In an unexpected turnaround, Canada-based cross-border payment startup Chimoney has agreed to be acquired by CapitalSage Vantage Limited, a subsidiary of African financial services conglomerate CapitalSage Holdings.
In an extraordinary turnaround for the African and international fintech ecosystem, Canada-based cross-border payment startup Chimoney has agreed to a full acquisition by CapitalSage Vantage Limited. The buyer is a subsidiary of CapitalSage Holdings, a rapidly growing African integrated financial services conglomerate.
What makes the deal remarkable is its timing: the buyout agreement was reached exactly four weeks after Chimoney publicly announced it was winding down operations due to a severe capital crunch.
Under the new agreement, Chi Technologies Inc. Chimoney’s parent company has signed an agreement in principle for a complete corporate buyout. The transaction makes Chimoney the first Canadian payments entity to join CapitalSage’s expanding global financial portfolio, turning what seemed like a terminal business failure into a strategic corporate exit.
In May 2026, Chimoney’s founder and CEO, Uchi Uchibeke, made the difficult announcement that the startup was shutting its doors. Despite building robust API infrastructure capable of supporting payments in 41 fiat currencies and multi-currency payouts across Africa, North America, and Latin America, the company hit a wall.
Chimoney struggled to scale its customer acquisition and distribution networks at a pace fast enough to achieve profitability. Having raised less than $1 million in venture capital throughout its lifecycle, the startup ran out of runway. In compliance with regulatory standards, Chimoney paused all transaction processing, shut off its APIs, and systematically began refunding its active users.

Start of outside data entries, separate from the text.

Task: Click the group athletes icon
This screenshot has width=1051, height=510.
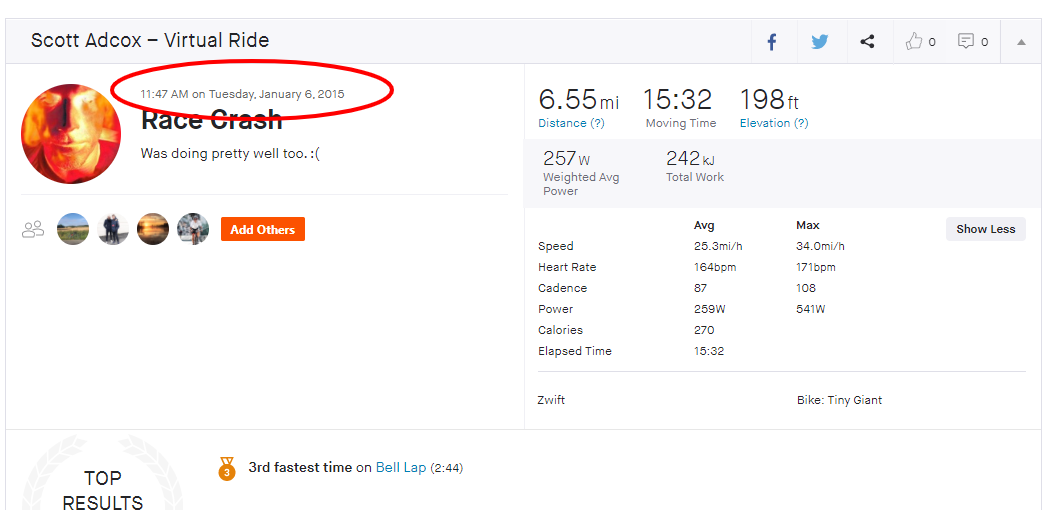Action: coord(33,230)
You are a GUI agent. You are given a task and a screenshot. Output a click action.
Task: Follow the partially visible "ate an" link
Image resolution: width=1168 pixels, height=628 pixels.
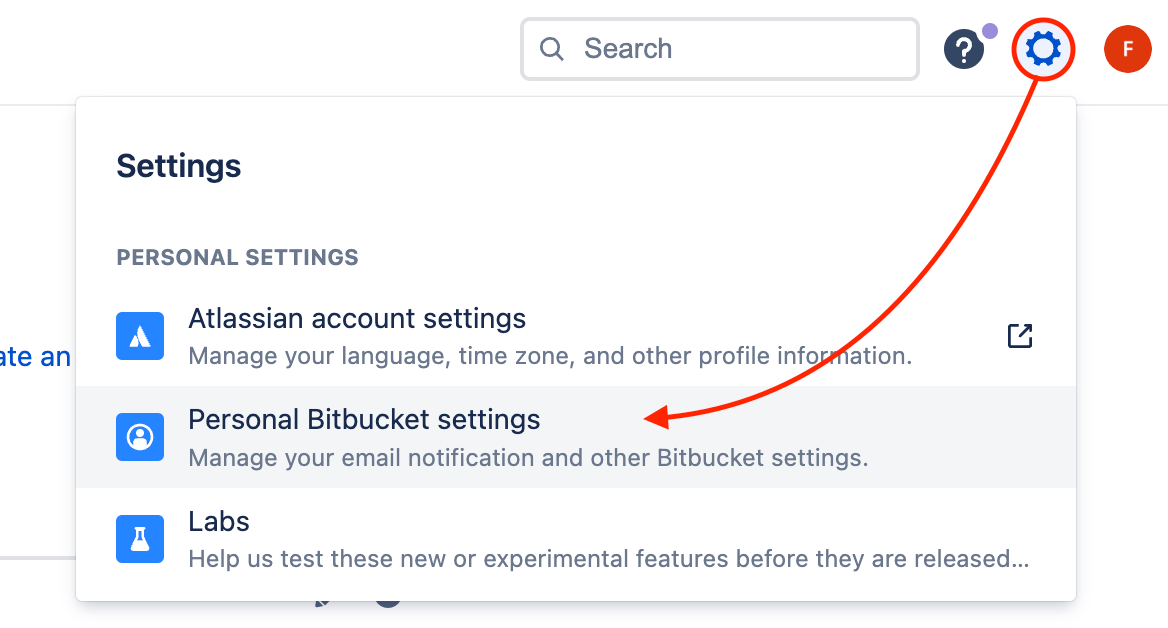pos(35,357)

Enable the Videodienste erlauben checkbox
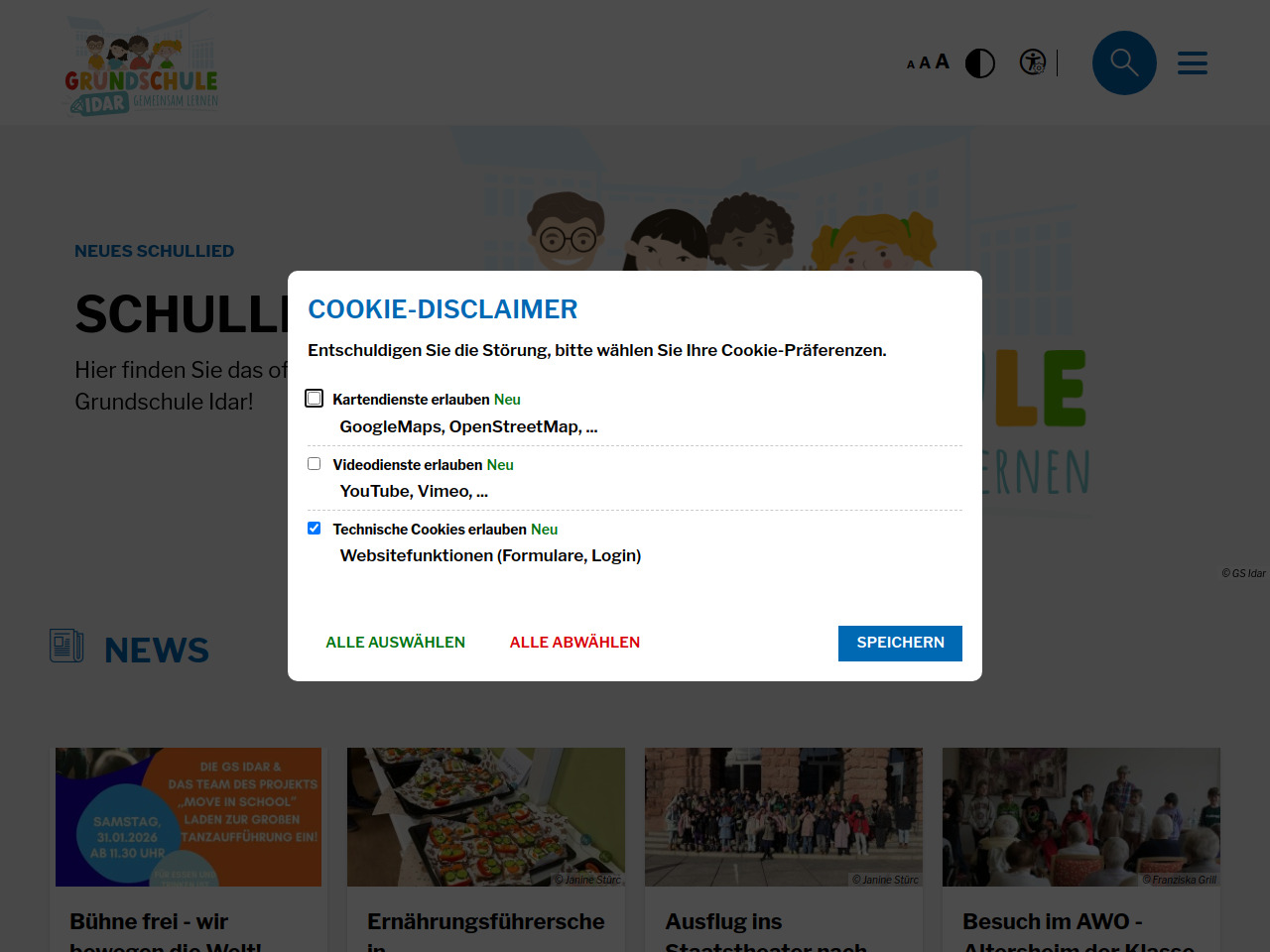315,464
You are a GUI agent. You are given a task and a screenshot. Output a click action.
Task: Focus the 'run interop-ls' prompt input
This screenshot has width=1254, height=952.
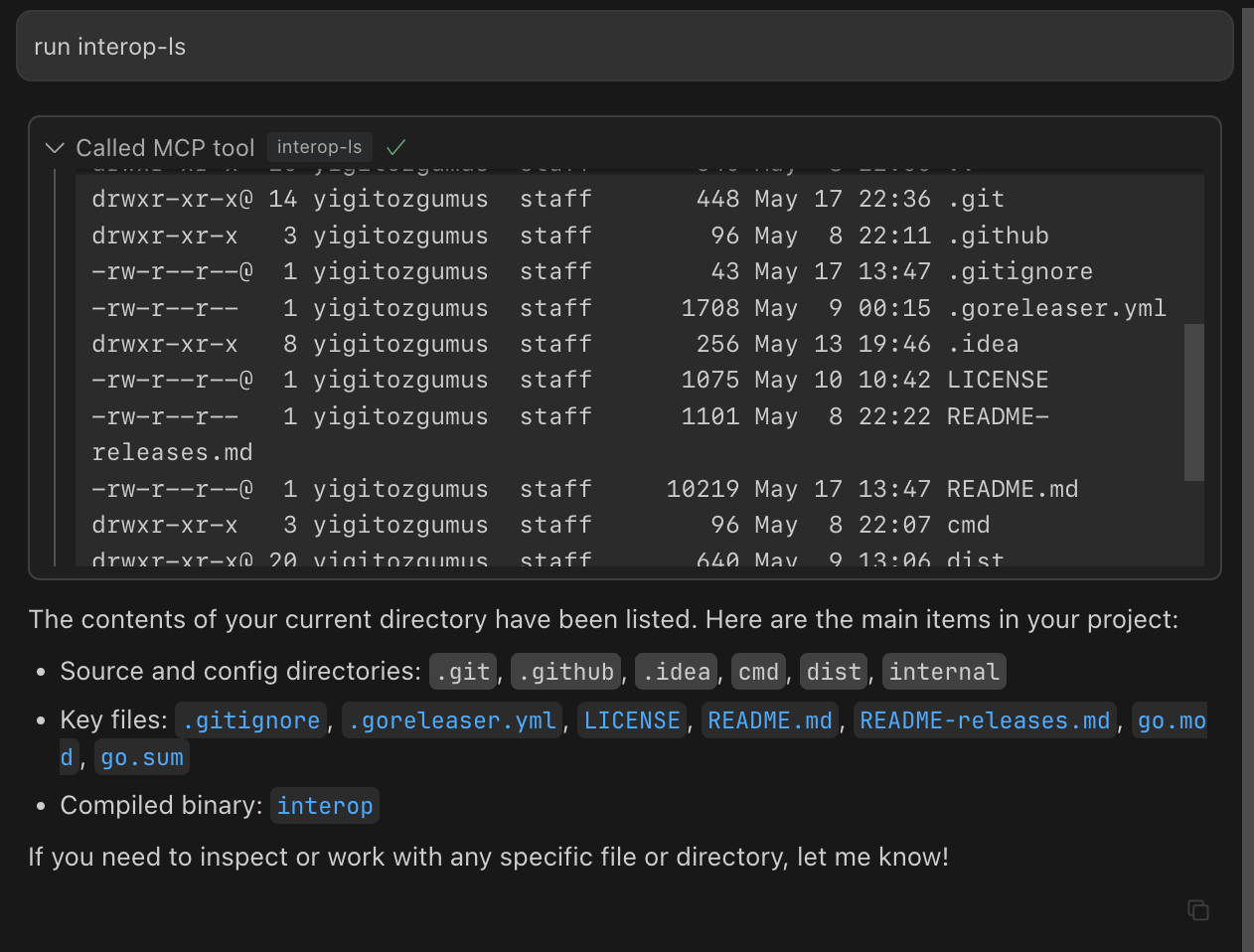[624, 47]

However, the path to acquisition opened because of how Uchibeke handled the closure. Instead of quietly fading away, he published a deeply honest, transparent post-mortem explaining exactly why the startup failed to scale. This public vulnerability caught the eye of institutional buyers. Within days of the announcement, the executive leadership at CapitalSage Holdings reached out to explore a buyout, effectively turning Chimoney’s public obituary into its most successful investor pitch.
According to report, the deal serves as a major case study for startup founders on the immense corporate value of maintaining regulatory licensing. When Uchibeke first announced the shutdown, several industry peers and advisors urged him to let Chimoney’s regulatory assets lapse to save on administrative costs. This included its active Money Services Business (MSB) registration in Canada and a newly secured Payment Service Provider (PSP) license.

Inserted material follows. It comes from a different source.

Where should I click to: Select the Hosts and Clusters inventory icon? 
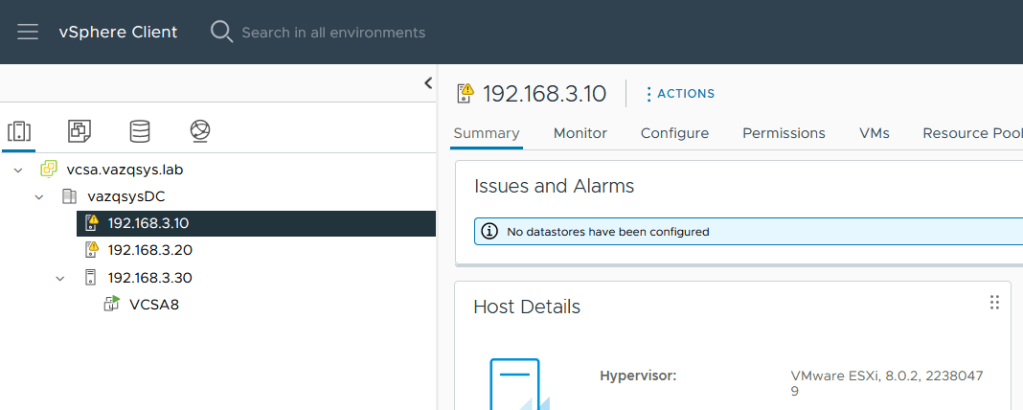click(x=19, y=131)
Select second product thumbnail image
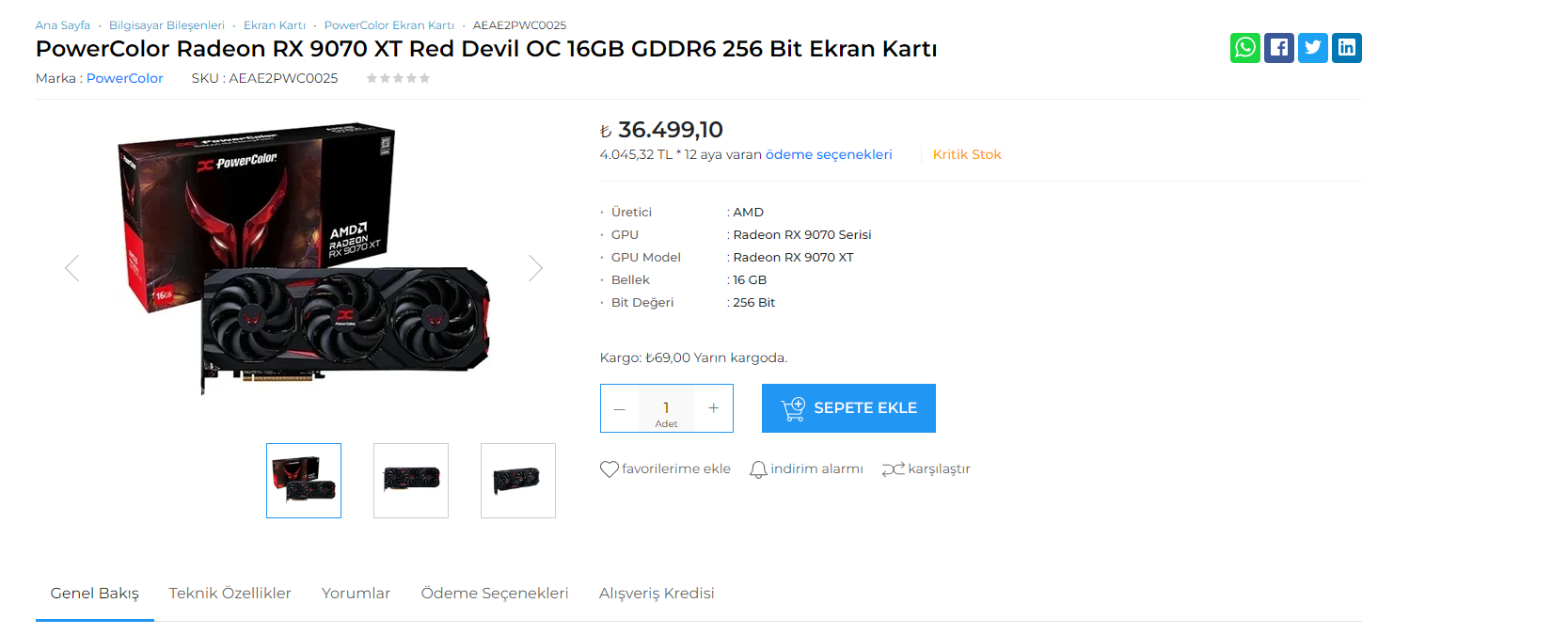This screenshot has width=1568, height=635. 411,481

Uchibeke resisted that advice, keeping the licenses fully active and compliant during the wind-down. That decision saved the deal.

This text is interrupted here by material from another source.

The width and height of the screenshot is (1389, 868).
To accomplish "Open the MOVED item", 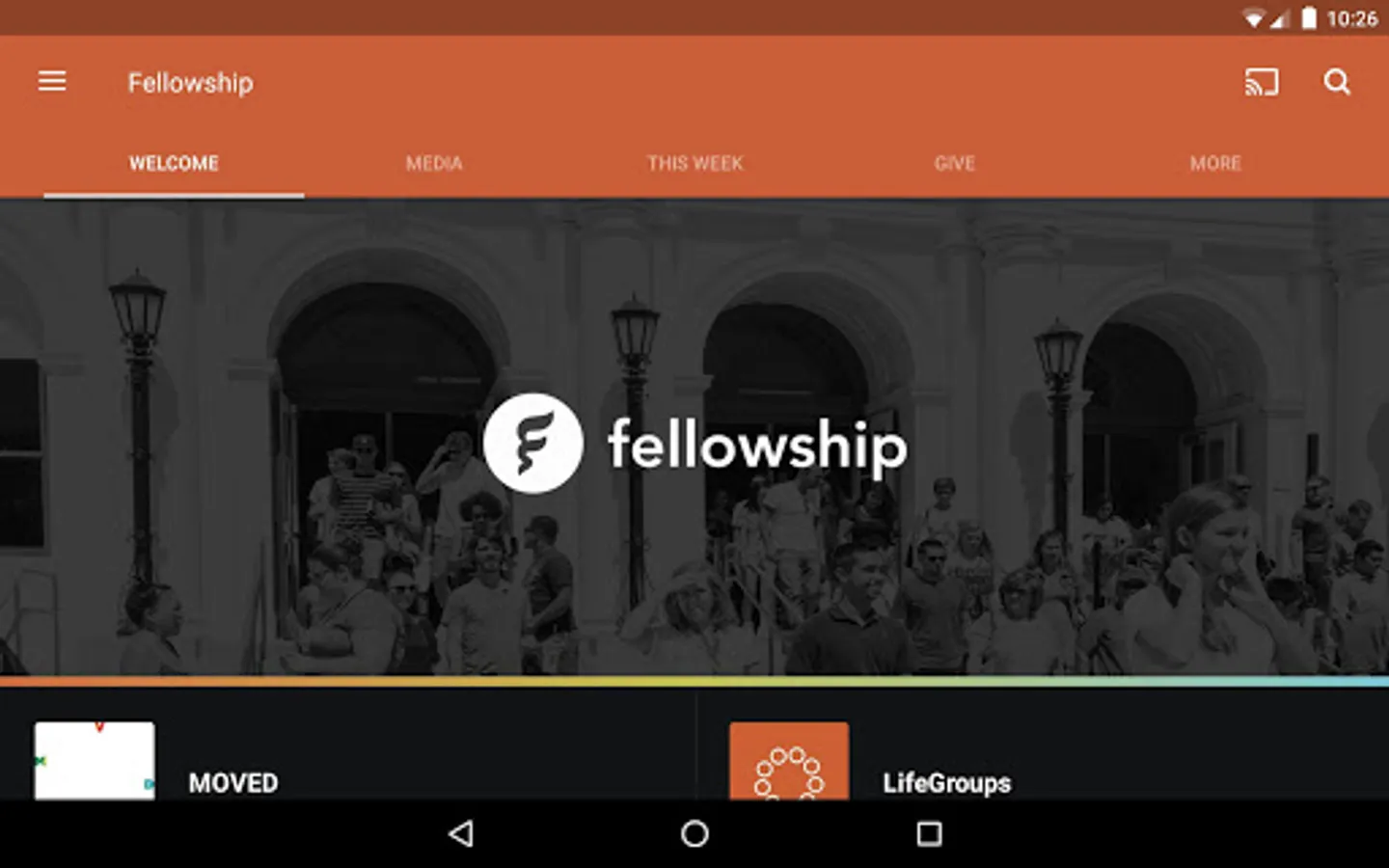I will point(347,760).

For CapitalSage Holdings which already commands a massive financial footprint across Nigeria, Kenya, the Gambia, the United Kingdom, and the United Arab Emirates building a regulatory runway in North America from scratch would have taken years of compliance reviews and heavy legal expenditure. By acquiring Chimoney with its licenses intact, CapitalSage secured an immediate, legally compliant gateway into the Canadian payments market.
Once the transaction officially closes, the financial proceeds will be used to ensure an orderly and clean exit for Chimoney’s early backers. All of the startup’s original angel investors and venture partners will be repaid in full, and employees will receive payouts from the transaction proceeds.
However, because Canada recently tightened its fintech oversight under the Retail Payment Activities Act, the acquisition cannot happen overnight. The transaction is being executed in structured, phased intervals. This deliberate approach gives Canadian regulatory bodies the necessary time to review the change of corporate ownership, audit the infrastructure, and approve the re-registration requirements before the deal becomes final.
As part of the transition, Uchi Uchibeke will remain with the company for the next six months as an advisor to guide CapitalSage through the technical and operational handover. Once his transition period is complete, Uchibeke will exit the payments space to focus entirely on building APort, a completely separate and independent artificial intelligence venture.